Existem “sintomas” identificáveis que poderiam apontar para um coração que se move em direção ao abuso espiritual. Eles incluem ações e atitudes como:

  • usar sua posição de líder espiritual para controlar ou dominar outra pessoa;
  • anular os sentimentos e as opiniões dos outros;
  • usar a autoridade espiritual como defesa para reforçar sua posição e “necessidades” de líder;
  • considerar-se acima de qualquer questionamento;
  • tachar de errada e rebelde a pessoa que o questiona, mudando sutilmente o foco e transferindo a culpa. Presumir que os questionamentos venham de um espírito maldoso e não de uma simples tentativa honesta de estabelecer o diálogo. Presumir o pior do outro e o melhor de si mesmo;
  • usar rótulos que podem incluir acusações como: “Você é rebelde”, “Você é desrespeitoso”, “Identifiquei um tom de amargura e um espírito crítico”, “Você é espiritualmente e emocionalmente imaturo”. Estes rótulos amontoam condenação sobre quem os recebe, em vez de oferecer conselhos sábios e feedback construtivo;
  •  interpretar a autoridade espiritual como sinônimo de que seus pensamentos e opiniões são supremos.

Você também pediu, sabiamente, que ponderássemos sobre aquilo que não constitui abuso. Aqui estão algumas comparações introdutórias.

  • Não é abuso quando um líder espiritual fala a verdade em amor e confronta o pecado de forma graciosa. É abuso, no entanto, se o líder procura defender a si mesmo e envergonha ou menospreza os outros.
  • Não é abuso quando um líder espiritual usa seu julgamento criterioso e escolhe ir contra a opinião de um liderado. É abuso, no entanto, se o líder usa sua visão para desvalorizar e menosprezar os outros.

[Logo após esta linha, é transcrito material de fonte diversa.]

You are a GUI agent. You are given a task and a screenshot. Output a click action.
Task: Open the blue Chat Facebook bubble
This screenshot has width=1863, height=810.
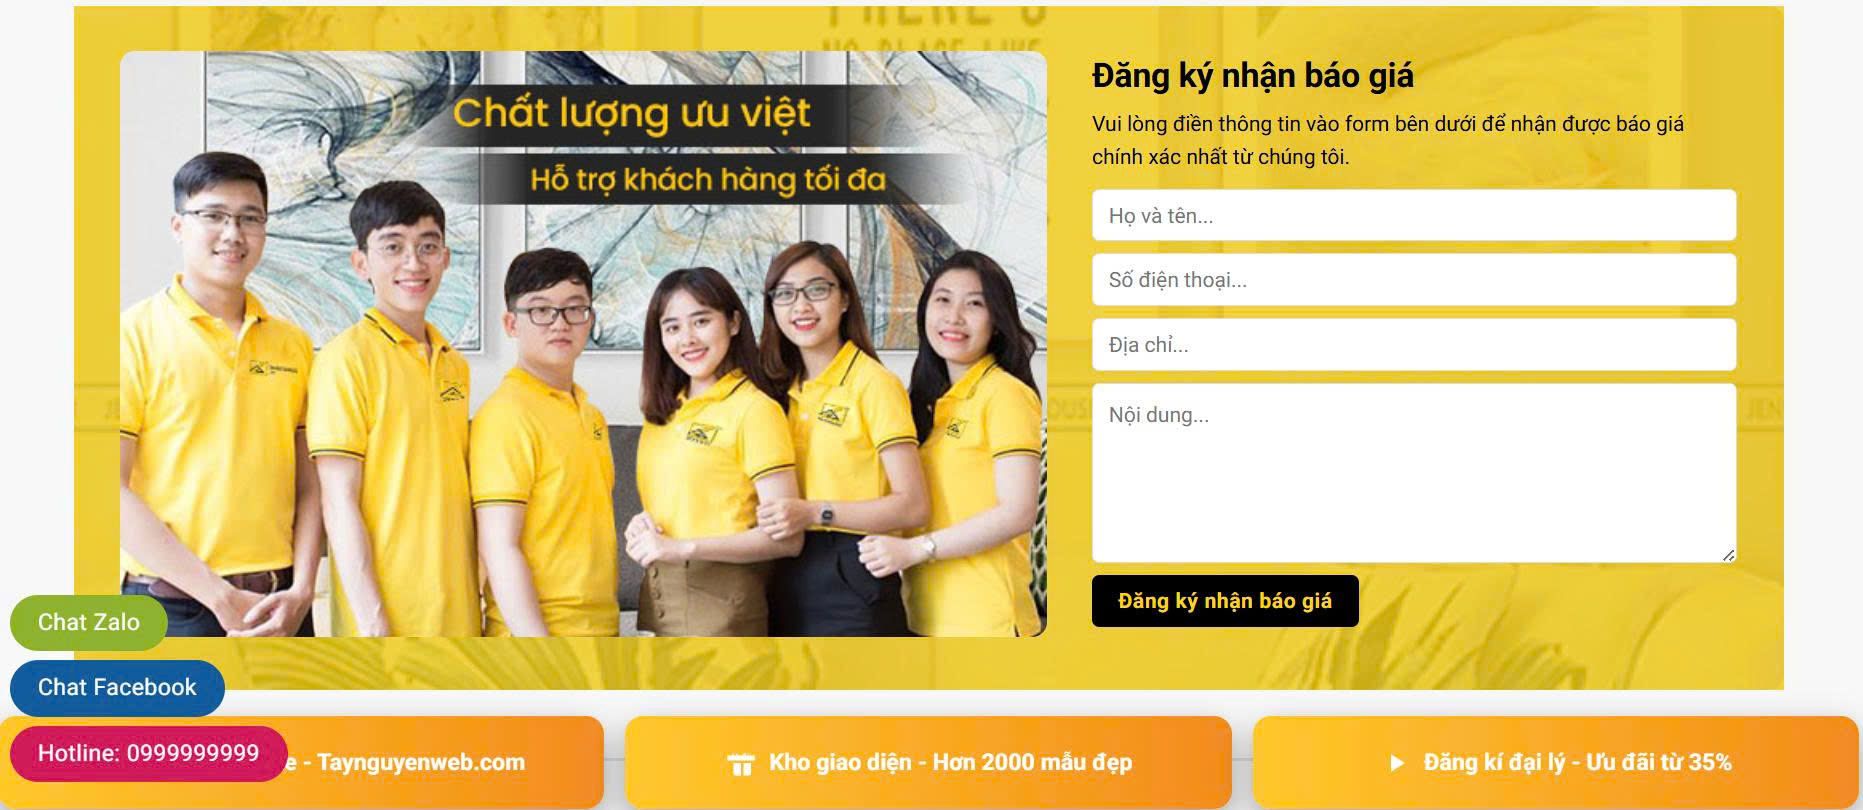click(x=117, y=687)
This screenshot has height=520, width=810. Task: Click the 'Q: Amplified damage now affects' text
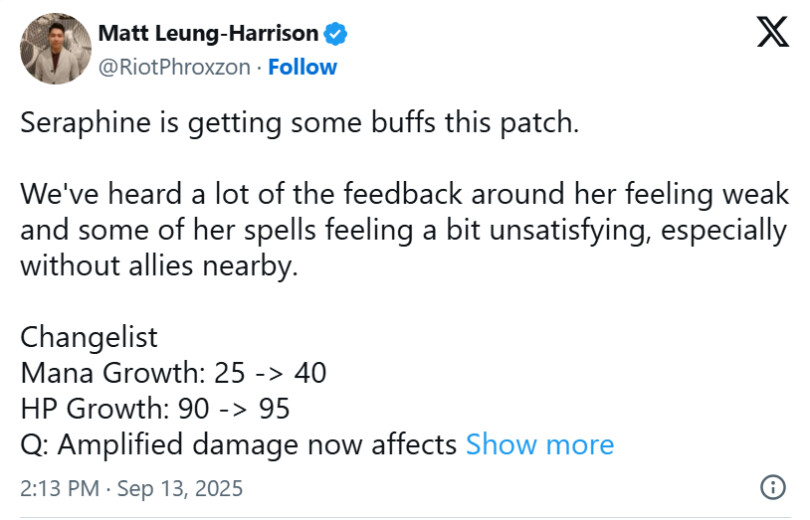[239, 443]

Devido à complexidade dessas questões, e também à complexidade do coração humano, se um líder espiritual e seu liderado não conseguem chegar a um acordo sobre a natureza do relacionamento, é sábio pedir que outras pessoas piedosas ajudem a avaliar o que está acontecendo (Mt 18:15-17).

Há muito mais a se dizer, mas o que vimos até aqui deve, no mínimo, despertar a troca de ideias.